The fact that human genetics can answer questions related to diseases in human beings, their treatment, genetic disorders and more importantly, human nature, makes this field interesting. It includes different fields such as classical and clinical genetics and genomics.
Human genetics deals with the study of inheritance patterns in human beings. The potential uses of human genetics in the study of human nature and its prospective applications in medicine have made it a subject of interest for one and all.
Gregor Mendel studied the inheritance of traits in living beings. He concluded that inheritance depends upon discrete units known as genes and he came up with a model of inheritance. He deduced that the inheritance of traits follows certain laws. For his significant work in the field, Mendel is known as the father of genetics.
Inheritance traits in human beings are either autosomal or X or Y linked. Autosomes are the non-sex chromosomes whereas the X-linked and the Y-linked genes are found on the sex chromosomes.
In case of autosomal recessive inheritance, a trait or disorder is passed on in families. For a recessive trait to show in humans, two copies of the gene responsible for that trait are required.
Since two copies are needed, the trait or disorder can remain hidden for generations together in case only one copy is present. Many may even be unaware of the fact that they are acting as carriers of the trait or disorder.
Autosomal dominant inheritance is a pattern wherein a single copy of the gene of a trait is sufficient for it to appear.
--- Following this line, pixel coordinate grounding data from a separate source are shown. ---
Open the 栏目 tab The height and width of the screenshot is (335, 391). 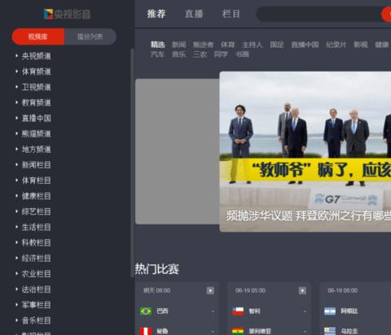(x=231, y=14)
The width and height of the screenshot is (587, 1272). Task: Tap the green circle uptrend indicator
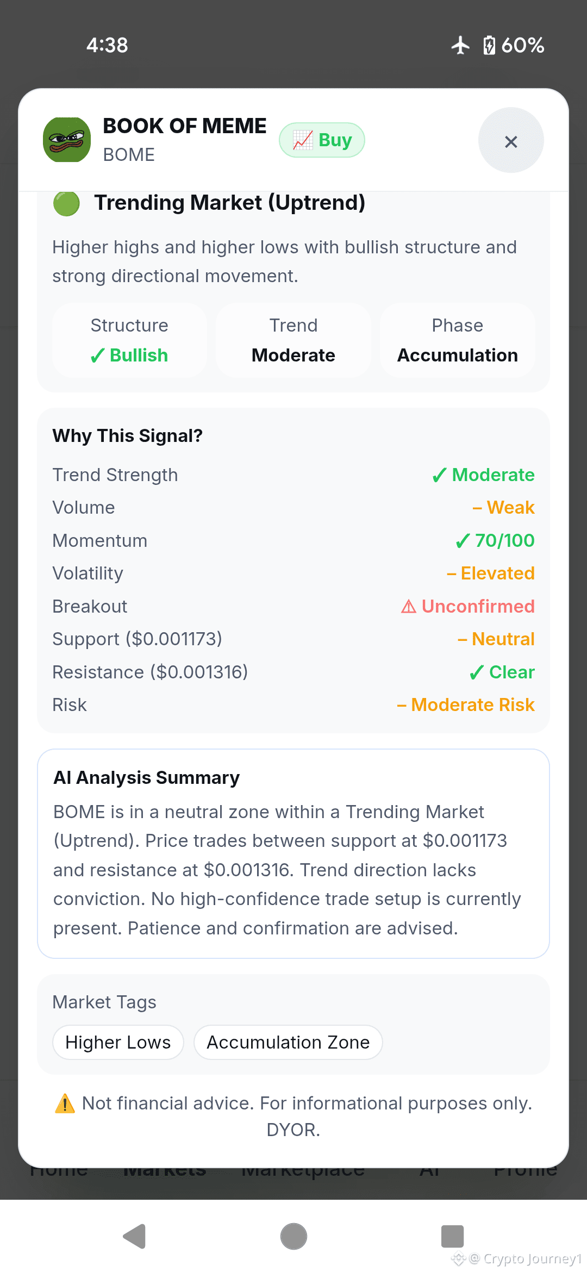(66, 203)
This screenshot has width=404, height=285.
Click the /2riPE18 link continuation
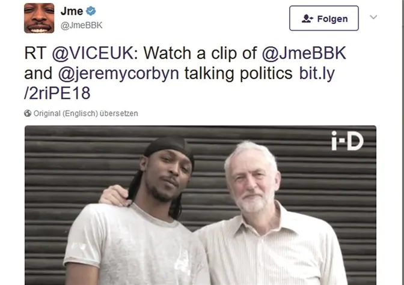coord(57,93)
If one of the parents has this trait, it can be displayed in their children.
Traits inherited from the sex chromosomes include X-linked and Y-linked inheritance. X-linked genes can be autosomal or recessive. Recessive X-linked disorders are common among males. As a father passes his Y chromosome to his son, X-linked traits or disorders are inherited from the maternal side.
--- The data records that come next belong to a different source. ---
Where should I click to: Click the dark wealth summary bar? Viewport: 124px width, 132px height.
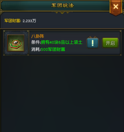[x=62, y=21]
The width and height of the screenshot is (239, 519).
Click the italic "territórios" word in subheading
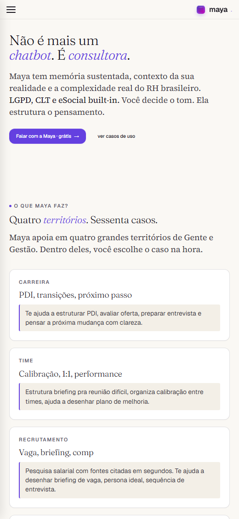coord(65,220)
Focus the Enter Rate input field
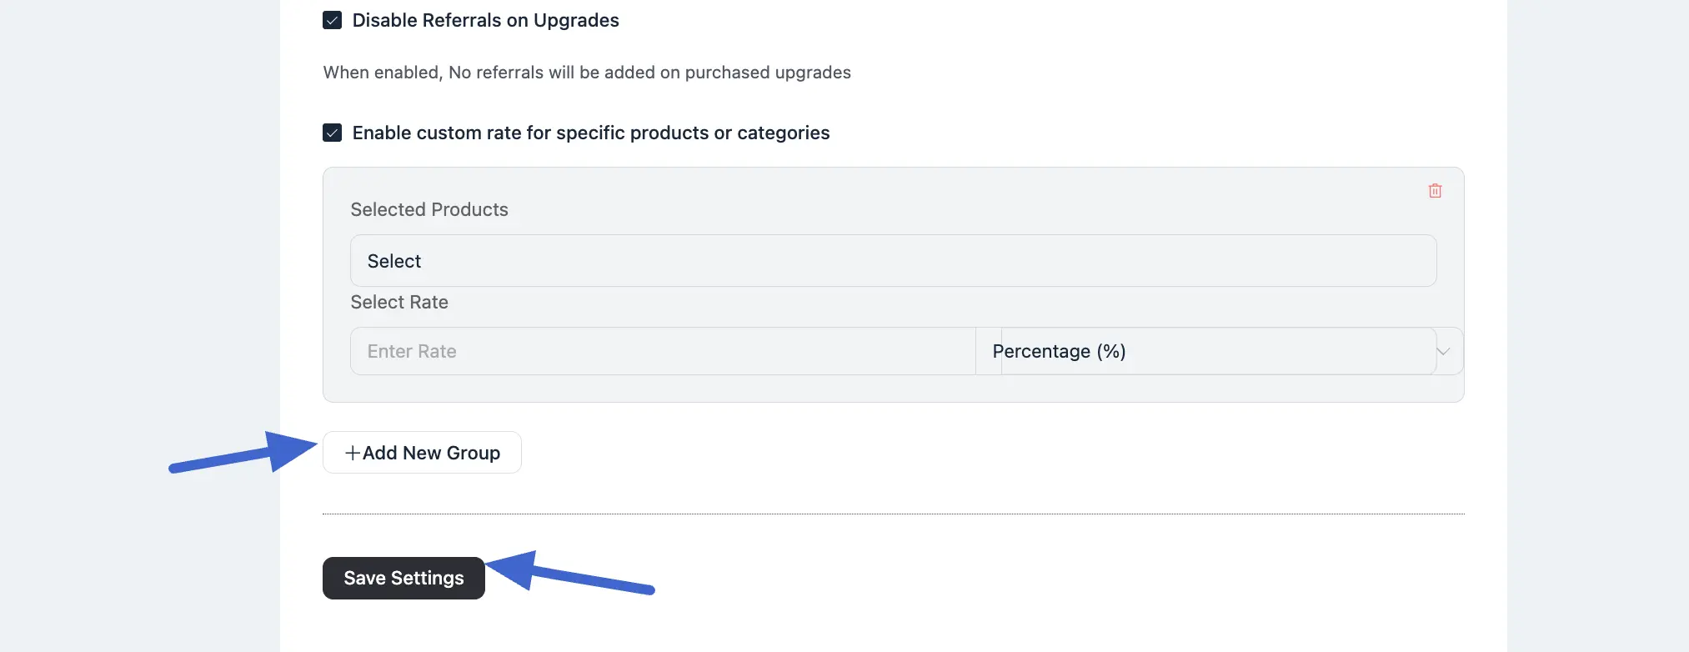Image resolution: width=1689 pixels, height=652 pixels. click(x=663, y=351)
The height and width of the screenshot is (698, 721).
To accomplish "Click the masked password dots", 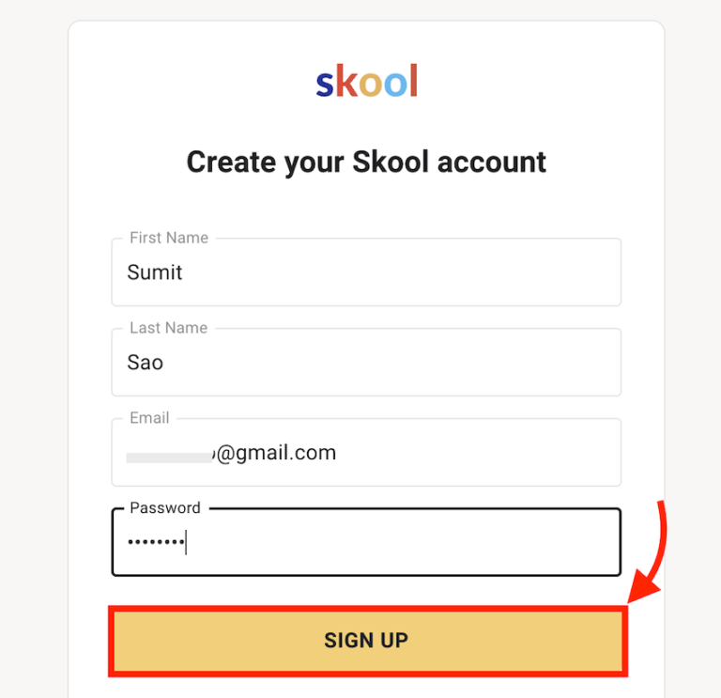I will pyautogui.click(x=155, y=543).
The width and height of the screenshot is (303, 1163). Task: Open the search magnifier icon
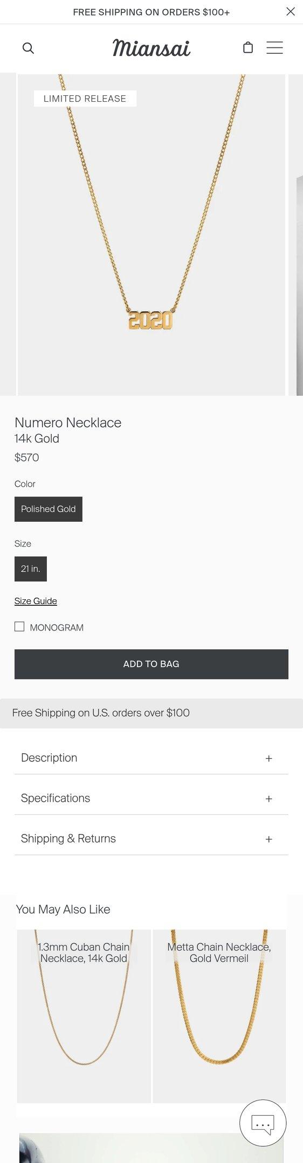coord(28,48)
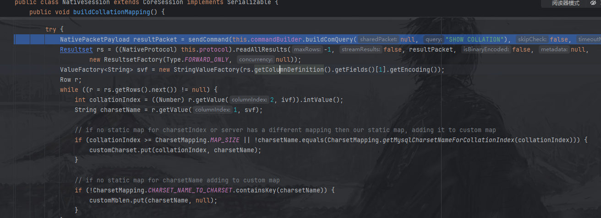Enable reader mode (阅读器模式) button

pyautogui.click(x=565, y=3)
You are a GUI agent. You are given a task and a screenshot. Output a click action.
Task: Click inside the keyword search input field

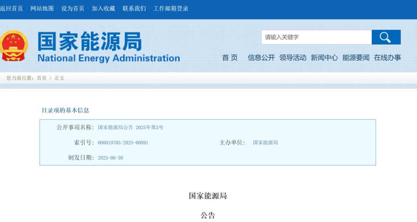point(317,37)
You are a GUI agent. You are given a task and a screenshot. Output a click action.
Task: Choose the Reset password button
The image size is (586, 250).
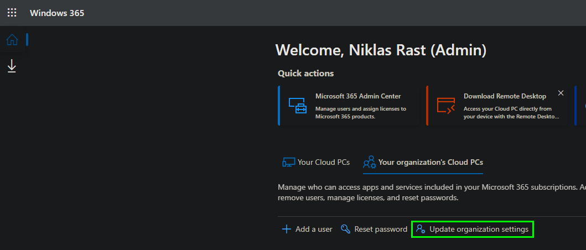coord(380,229)
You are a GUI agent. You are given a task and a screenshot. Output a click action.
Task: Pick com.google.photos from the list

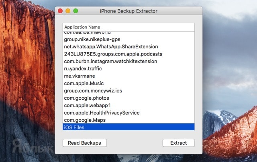click(129, 98)
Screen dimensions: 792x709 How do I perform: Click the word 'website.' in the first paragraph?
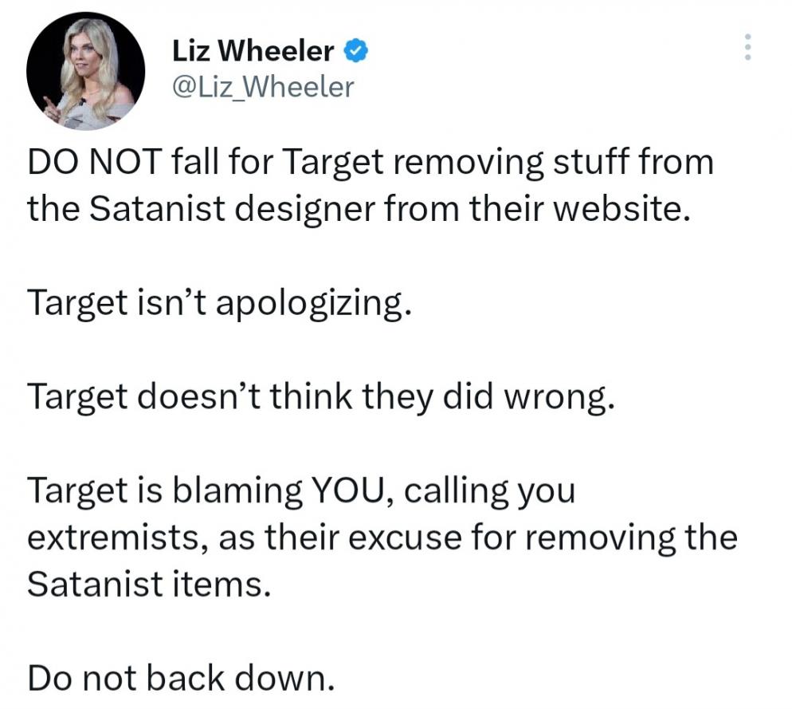coord(621,208)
The expression of X-linked traits in females depends on their zygosity for the trait. When a female is homozygous for a particular trait or disorder, it means that she carries two identical copies of the gene affecting that trait. In case she is heterozygous for a particular disorder, it means that she has two different alleles for that disorder.
Homozygous females display X-linked disorders while heterozygous females become carriers for the disorder. Y-linked disorders are carried on the Y chromosome. As it is present only in males, a Y-linked trait is transferred from a father to his son.
Apart from the nuclear DNA, human beings possess mitochondrial DNA. It is believed that the mitochondria are descended from a proteobacterium, which merged with eukaryotic cells, around two billion years ago. Mitochondrial DNA is about 16 KB long.
A human being inherits mitochondria from his/her mother. This makes it evident that DNA can be used to track a person's maternal lines. In some species like mussels or in insects like honeybees, paternally inherited mitochondria are observed. A single case of paternal inheritance of mitochondria was reported in humans. It was associated with infertility.
Genes play a vital role in personality characteristics and human behavior. Facial features are linked to the genetic constitution of an individual.
A human being inherits characteristics like facial dimples, color of the iris, the structure of the earlobe and other such traits through genes. Attributes such as the overall stature and susceptibility to certain diseases are also inherited genetically.
Human genetics has evolved to a level where we have been able to manipulate the genetic constitution of an embryo to a certain extent through genetic engineering. The knowledge of human genetics has led us to be able to enhance the positive traits in humans and reduce or remove the negative ones.
The various interesting aspects of human genetics have unfolded mysteries of the physical and psychological characteristics of human beings and opened doors to the betterment of human life.